Mais pas loin de là, en passant du centre de la ville de Rabat pour rejoindre le quartier des Oudayas, une autre installation d’une autre machine. Mais cette dernière est censée provoquer un cauchemar. Il s’agit bien cette fois-ci des hommes et des femmes vivants. Plus précisément d’un artiste musicien, compositeur et chanteur. Sans mise en scène, il était là, il nous a rappelé la sculpture du Penseur de Rodin. Sauf que sa pensée est agitée par l’extravagance d’une violence inouïe.
C’est devant « sa maison », qui est restée le personnage principal à écouter son histoire à travers plusieurs acteurs sur place. Il est évident que la maison de l’artiste, est avant tout la maison de son âme. Il l’a sculptée par ses rêves et ses espérances. Ce direct, qui est devenu l’info instantanée de ce monde moderne, nous a plongé tous dans le chaos absolu d’une machine infernale à broyer les rêves.
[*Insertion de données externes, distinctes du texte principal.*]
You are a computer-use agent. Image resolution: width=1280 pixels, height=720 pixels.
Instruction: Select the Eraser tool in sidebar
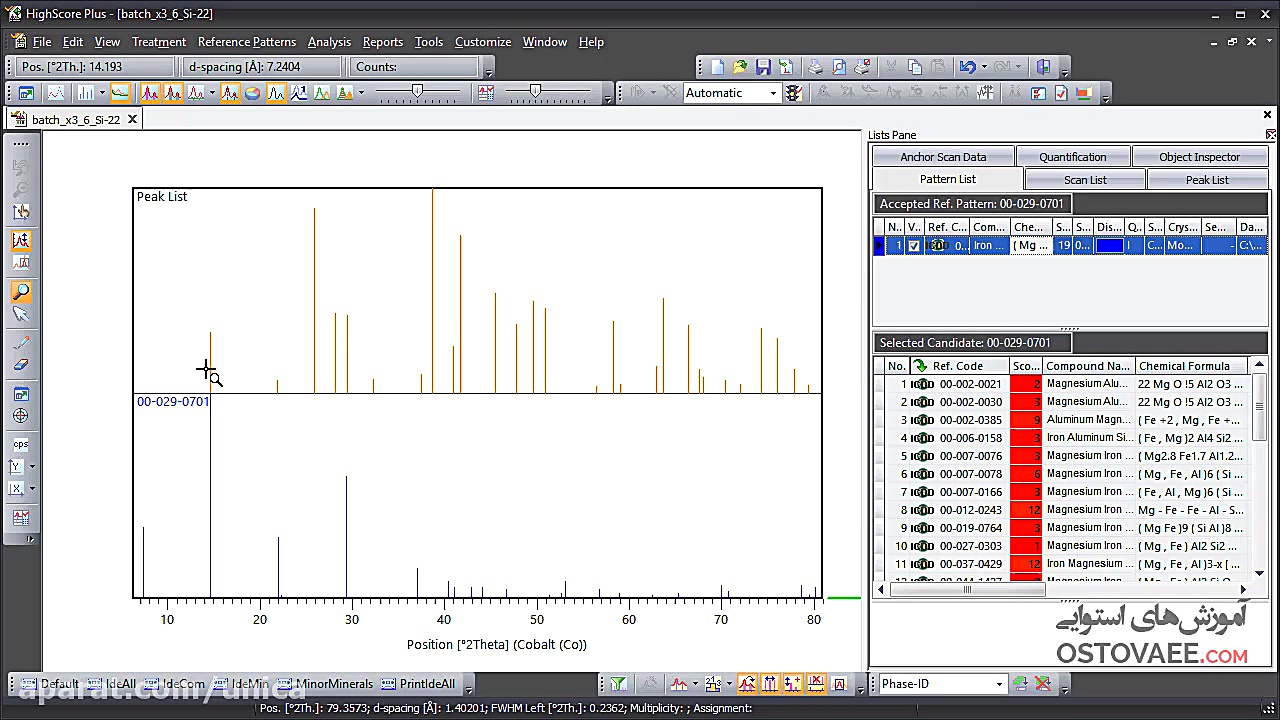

Le verdict est tombé, l’artiste doit être expulsé de sa maison. Sans rentrer dans les détails d’un tel litige entre le propriétaire et le locataire. Notre affaire est au-delà d’un simple procès relevant du tribunal. Une question qui se pose avec acuité, fallait-il arriver à un tel drame pour se rendre compte de cette fragilité sans nom dédiée généreusement à l’artiste marocain ?.
Mahmoud Mégri – qu’on a vu pour la première dans un état d’effondrement total – a été à côté de ces deux frères feu Hassan et Younes et sa sœur Jalila, l’un des précurseurs de ce mouvement musical innovateur inscrit dans le registre de l’expérimentation et la fusion musicale. Mahmoud Megri a donné lieu à une chanson marocaine moderne ouverte sur le monde qui a marqué plusieurs générations au Maroc et hors nos frontières. C’est un monument vivant à préserver contre les aléas de la vie car c’était « une machine humaine » à faire rêver et à transformer notre quotidien par des belles paroles et une musique qui vous a fait voyager.
Cet incident a ému les Marocains car ça touche ce côté sensible qu’on a occulté en nous, à savoir la place de l’art dans notre vie. Ce cas est l’exemple de l’arbre qui cache la forêt. Le dernier geste du Ministre de la culture, du sport et de la communication, de s’entretenir avec les deux frères Mégri pour débloquer cette situation, est louable, il exprime à quel point on a le choix d’installer sur la place publique de notre cité soit la machine à rêver ou la machine qui produit des cauchemars.
L’artiste existe pour égayer notre vie si difficile à surmonter son stress quotidien, il est temps de prendre soin de nos artistes. Car sans leur présence, le monde est cruel.